Monthly Archives: November 2023

Congratulations and confabulations

I asked HAL 9000 to write this blog post for me. Damn thing couldn’t even get my name right.

I get irrationally annoyed by dictionary ‘word of the year’ announcements. Something that is obviously of no importance makes me shout at the radio – not because of the choices (although Oxford’s ‘youthquake’ in 2017 was discreditable) but because of the concept. It’s PR gimmickry disguised as lexicography.

(Also, the announcements tend to start in mid November, which suggests an unconventional definition of ‘year’.)

But I shouldn’t get too worked up. Dictionaries are good things, and good things cost money to run, and with the shift from print to online you have to grab eyeballs any way you can. This whole word of the year thing seems to work for them. (Here I am, taking the bait…)

Anyway. Cambridge Dictionary’s Word of the First Ten-and-a-Half Months of the Year of 2023 is ‘hallucinate’. Specifically, it’s a new sense of the word. (Update 13/12: Dictionary.com has made the same choice.) The meaning we’re used to is this:

to seem to see, hear, feel, or smell something that does not exist, usually because of a health condition or because you have taken a drug

And the new one that Cambridge has added is this:

When an artificial intelligence (= a computer system that has some of the qualities that the human brain has, such as the ability to produce language in a way that seems human) hallucinates, it produces false information

The idea is that ChatGPT and other large language models (LLMs) aren’t really writing explanations of whatever their users are asking them to explain: they’re generating things that look like explanations but might be hopelessly wrong.

This is undeniably topical, although I note that the new definition doesn’t really read like a definition in the way that the first one does.
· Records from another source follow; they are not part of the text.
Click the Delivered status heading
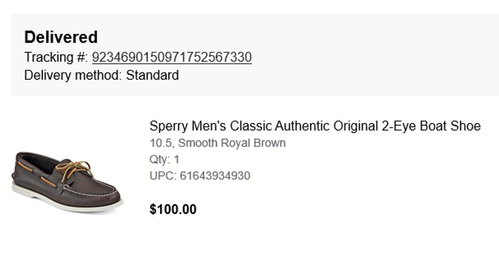Screen dimensions: 499x258 (x=61, y=37)
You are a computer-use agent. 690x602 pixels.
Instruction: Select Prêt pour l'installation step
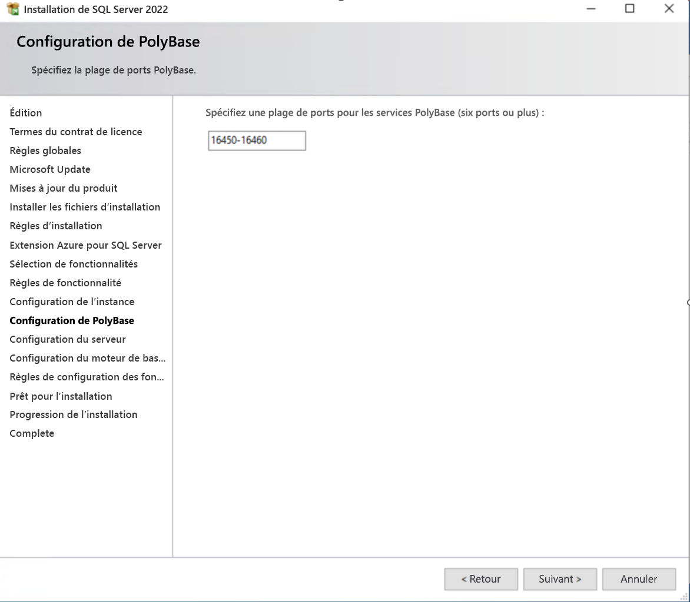click(x=61, y=396)
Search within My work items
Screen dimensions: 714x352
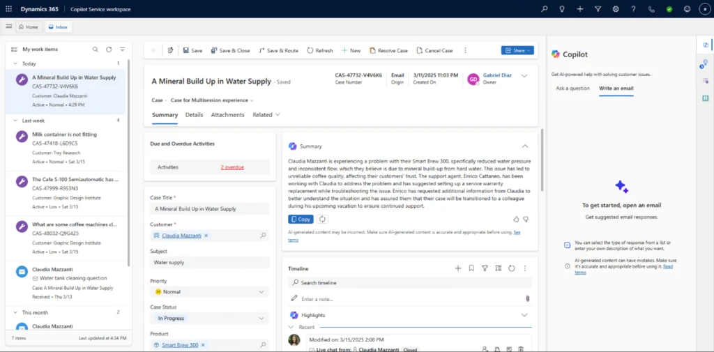(96, 49)
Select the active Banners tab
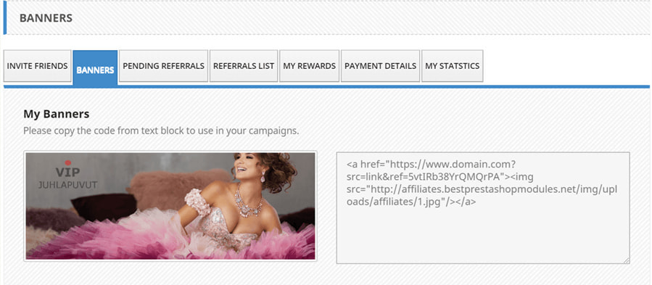652x285 pixels. [x=95, y=68]
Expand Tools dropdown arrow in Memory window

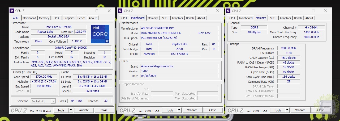(x=287, y=110)
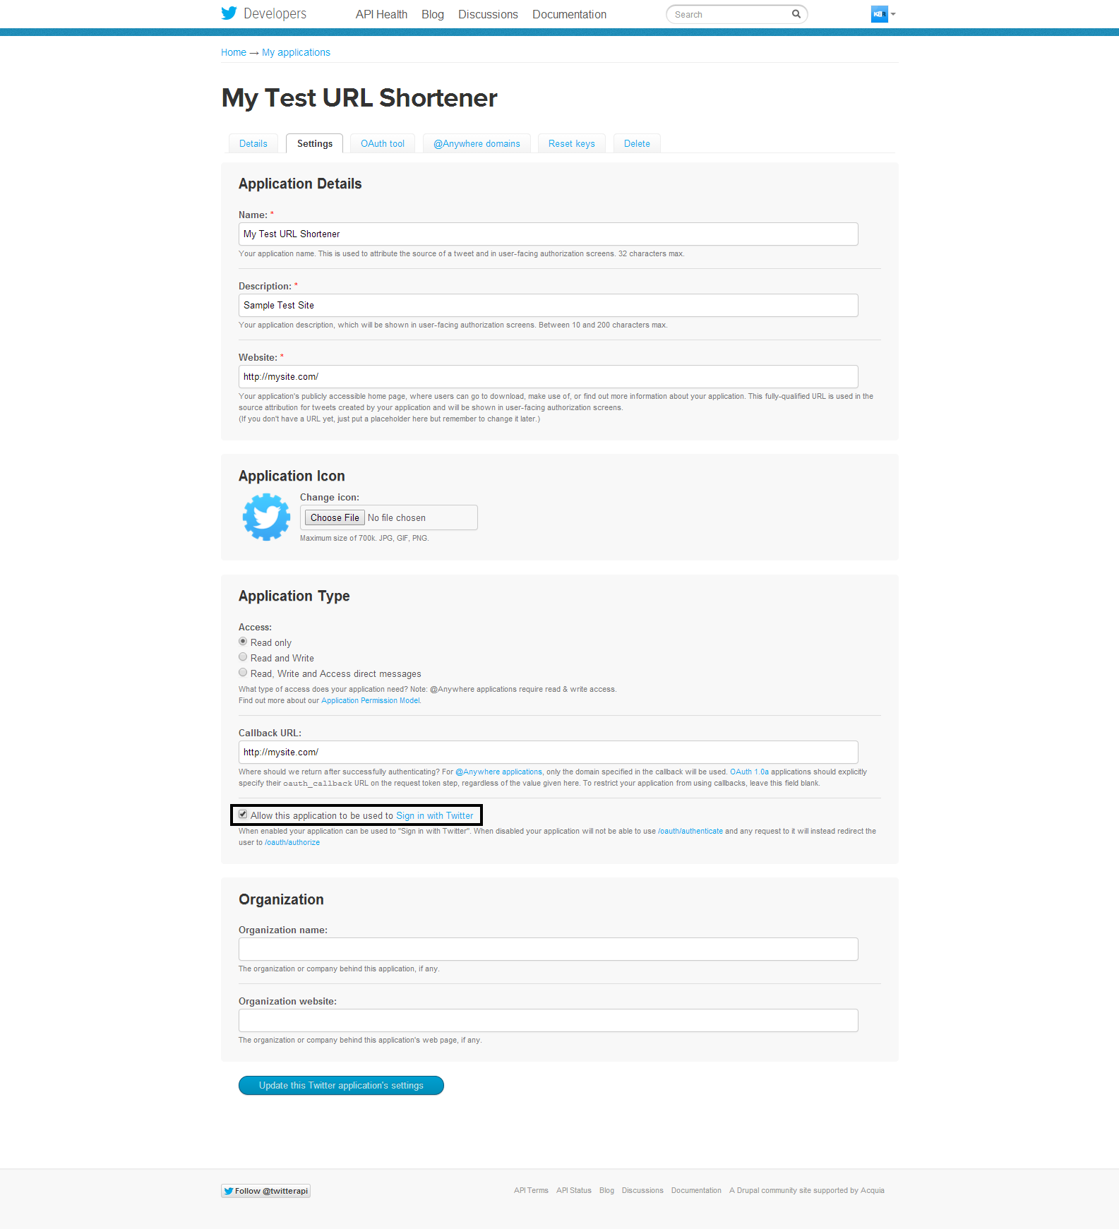Open the Reset keys tab
The image size is (1119, 1229).
[571, 143]
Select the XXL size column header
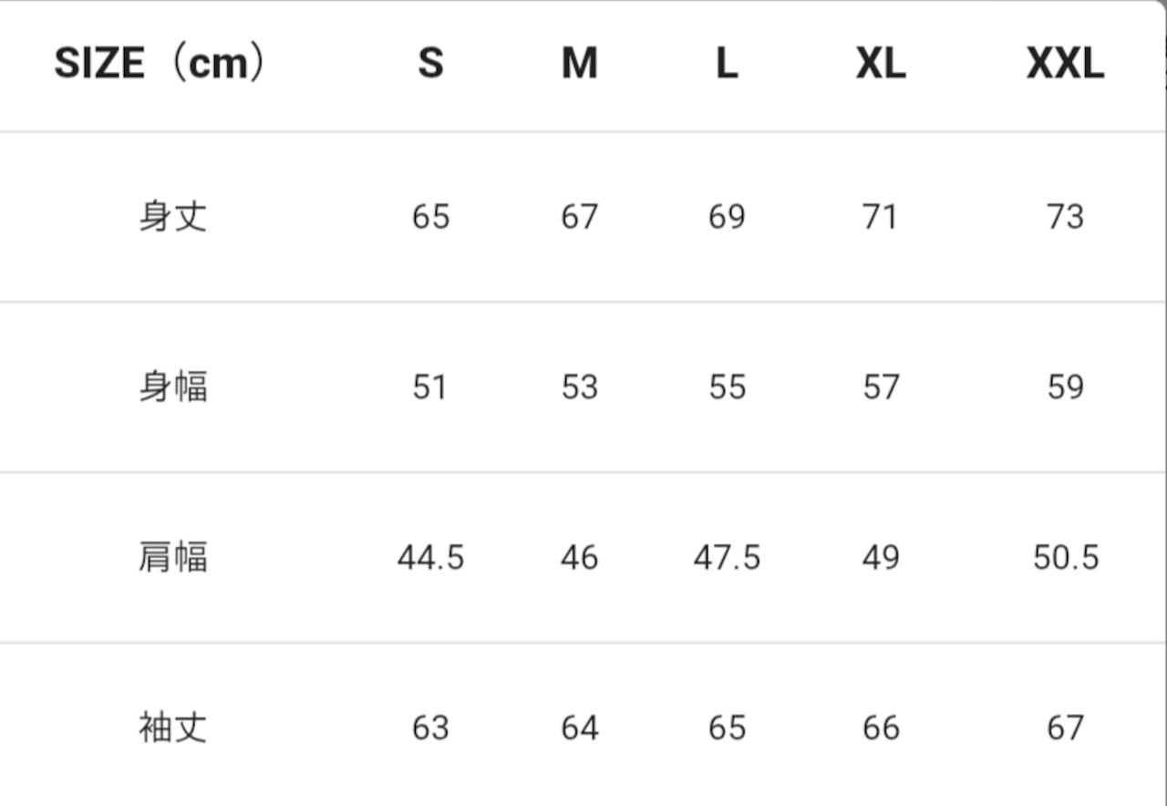The height and width of the screenshot is (806, 1167). pos(1065,64)
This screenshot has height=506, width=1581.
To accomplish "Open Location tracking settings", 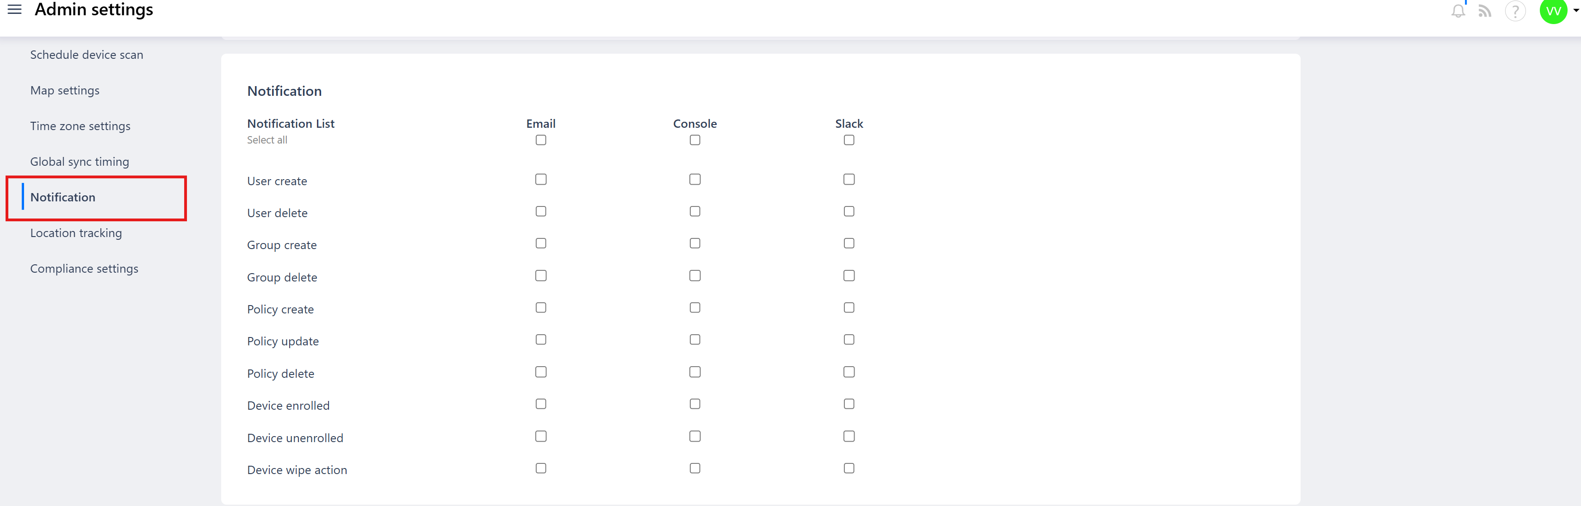I will (76, 233).
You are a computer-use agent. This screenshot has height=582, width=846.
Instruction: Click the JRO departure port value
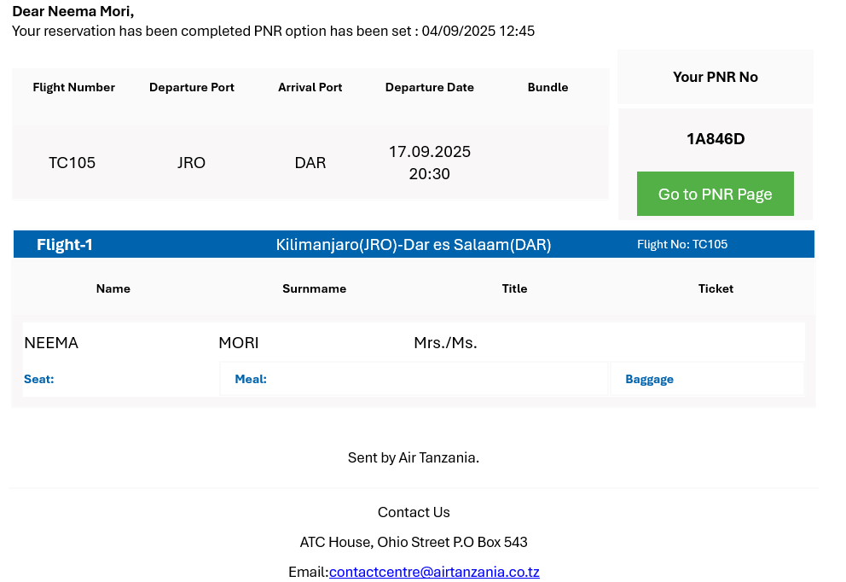click(191, 163)
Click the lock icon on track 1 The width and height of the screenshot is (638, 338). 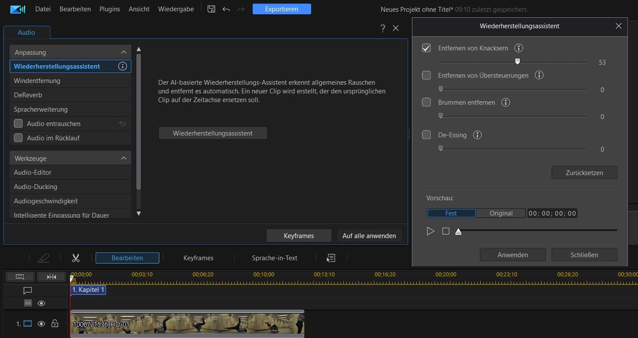55,324
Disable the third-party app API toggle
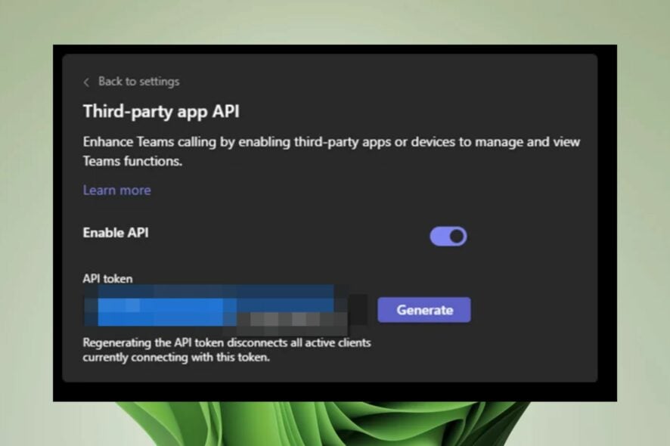This screenshot has width=670, height=446. click(x=448, y=235)
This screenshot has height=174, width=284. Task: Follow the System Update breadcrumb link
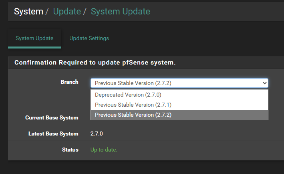[x=120, y=11]
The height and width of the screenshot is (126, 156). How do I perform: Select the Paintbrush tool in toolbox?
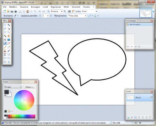tap(5, 43)
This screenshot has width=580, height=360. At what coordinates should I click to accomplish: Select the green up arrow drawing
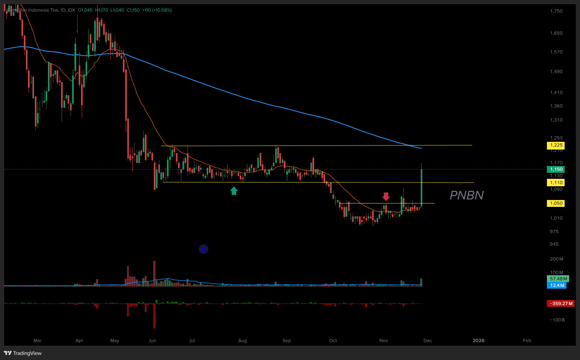tap(234, 190)
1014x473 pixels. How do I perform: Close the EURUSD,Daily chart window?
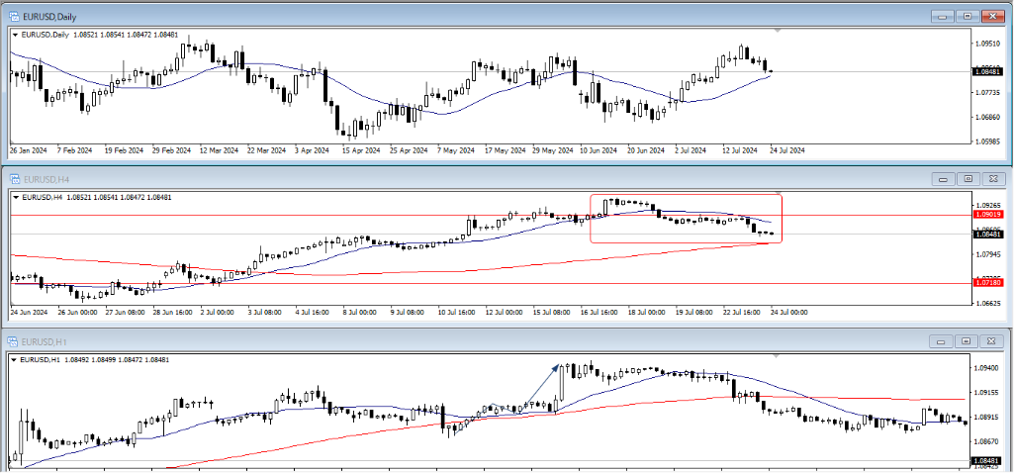(991, 16)
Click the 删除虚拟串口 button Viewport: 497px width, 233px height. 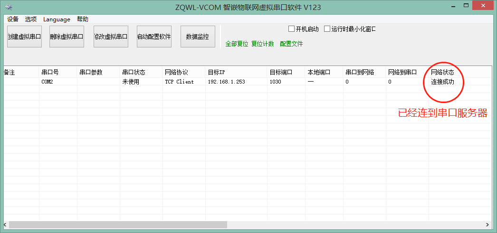click(x=67, y=37)
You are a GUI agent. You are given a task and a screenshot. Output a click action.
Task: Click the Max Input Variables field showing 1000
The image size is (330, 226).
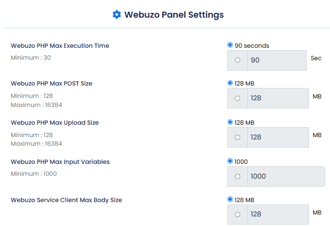click(x=286, y=176)
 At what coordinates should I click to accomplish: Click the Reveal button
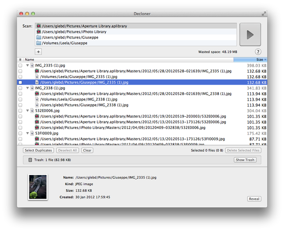tap(254, 199)
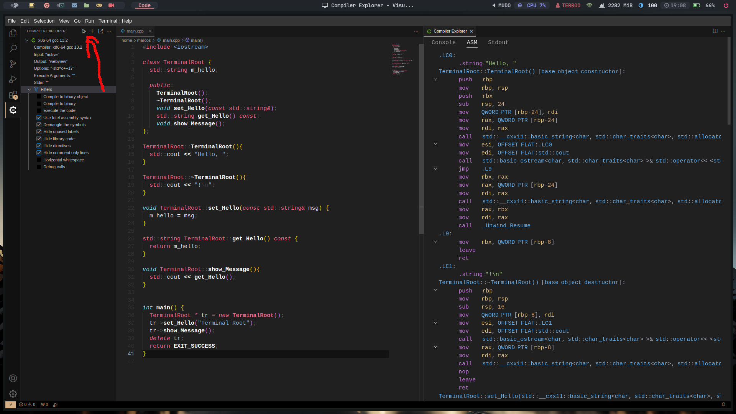Open the Manage gear icon
Image resolution: width=736 pixels, height=414 pixels.
pyautogui.click(x=13, y=394)
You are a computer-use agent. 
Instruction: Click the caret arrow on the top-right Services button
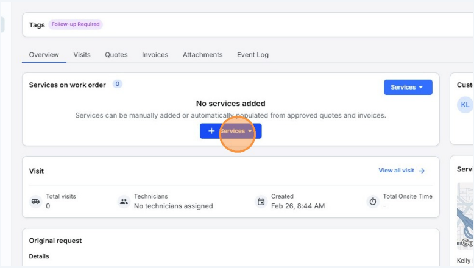(x=421, y=87)
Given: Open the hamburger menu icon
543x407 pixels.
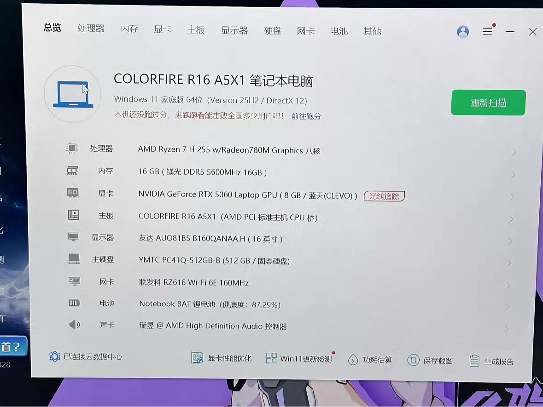Looking at the screenshot, I should [x=487, y=31].
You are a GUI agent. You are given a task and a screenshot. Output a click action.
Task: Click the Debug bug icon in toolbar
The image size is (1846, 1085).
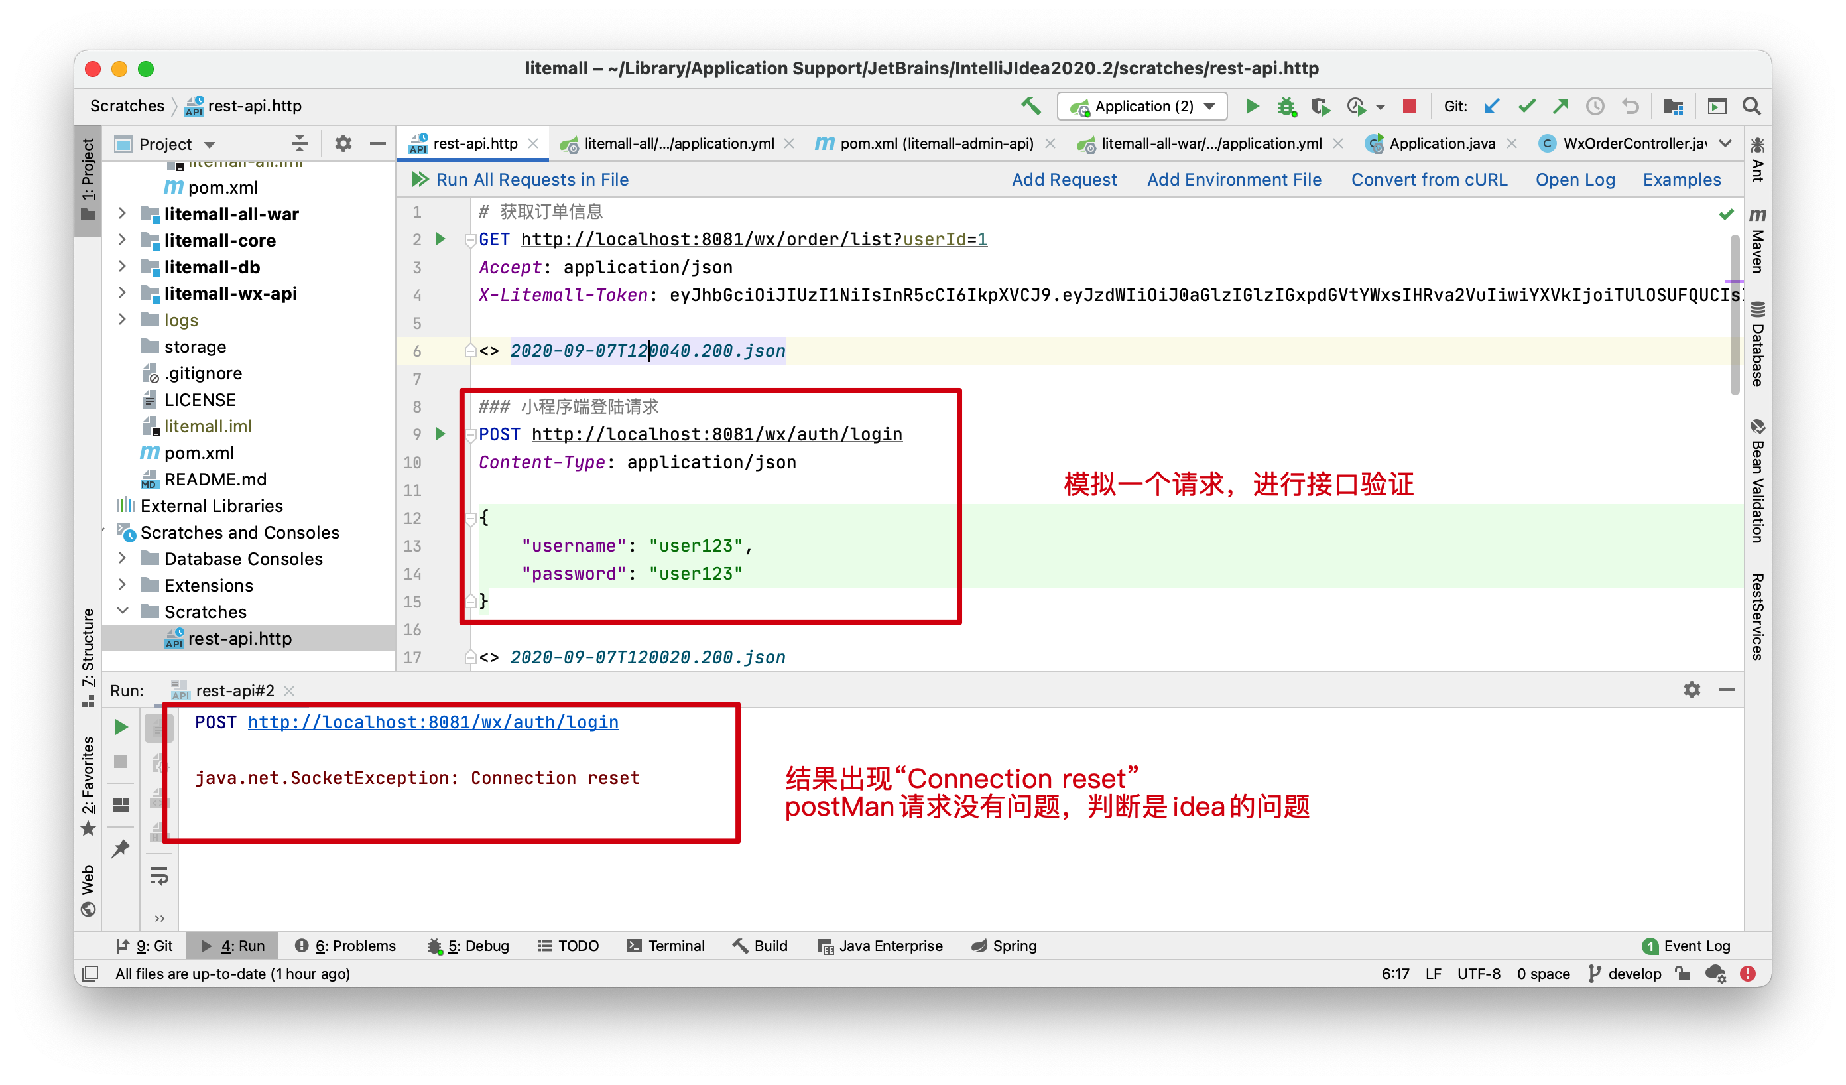[1286, 106]
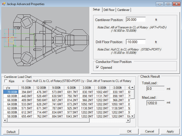The height and width of the screenshot is (136, 182).
Task: Select the Setup tab
Action: click(x=96, y=9)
And, if you read down Cambridge’s article announcing the choice, they soon pivot to explaining why a human-compiled dictionary is superior to one generated by LLMs. What was I saying about PR disguised as lexicography…?

Anyway.

I’m not at all sure how widely ‘hallucinate’ is used in this sense at the moment, but it strikes me that there’s already an established word that does the desired job: ‘confabulate’. Cambridge defines this as:

to invent experiences or events that did not really happen

It’s often associated with brain damage or neurological disorders that affect memory, but it can happen in more mundane circumstances too. An example:

Once, about 20 years ago, I spent a weekend with a friend. On Saturday night we had a lot to drink and very little to eat. On Sunday morning we got up and walked a couple of miles to where a friend of his was laying on breakfast for a bunch of people. When we got there the food wasn’t yet ready, and so we stood around for a while. I felt hungover, very tired and extremely hungry. Having sat down on the floor for a rest, I started to stand up again, but the people suddenly around me said ‘No, stay still’ and ‘Sit back down’. I had briefly fainted. On coming to I had no memory of fainting, and so my brain quickly squirted out the first plausible explanation it could grab of why I would be sitting on the floor.

That’s confabulation. And I think it’s a better fit for what LLMs do. (In fact, Cambridge does list the new sense of ‘hallucinate’ as a synonym of ‘confabulate’.)

To hallucinate in the established sense is to falsely sense something that isn’t there. For LLMs to be hallucinating in this way, they’d have to think they were thinking when actually they weren’t. But Descartes might have something to say about that. If LLMs don’t really think, then they can’t think that they think.

The ones doing the hallucinating are us, as we read an LLM-generated text and imagine that it’s the result of intelligence rather than just pattern-recognition algorithms designed to game the Turing test. So ‘simulated intelligence’ might be a better term than ‘artificial intelligence’ (this was the gist of an article I read earlier in the year but now can’t find). (Update: still don’t know which article this was, but I think it must have been an interview with/profile of Geoffrey Hinton, who has been saying for a while that ‘confabulate’ is a better word in this context than ‘hallucinate’.)

Anyway.

I appreciate that ‘confabulate’, however apt it might be in this case, is not a well-known word and so it may not catch on as well as a less apt twist to ‘hallucinate’. We’ll see.

In conclusion: Dictionaries are good things. Use them. The more traffic they get online from genuine uses, the less they might need the gimmicks.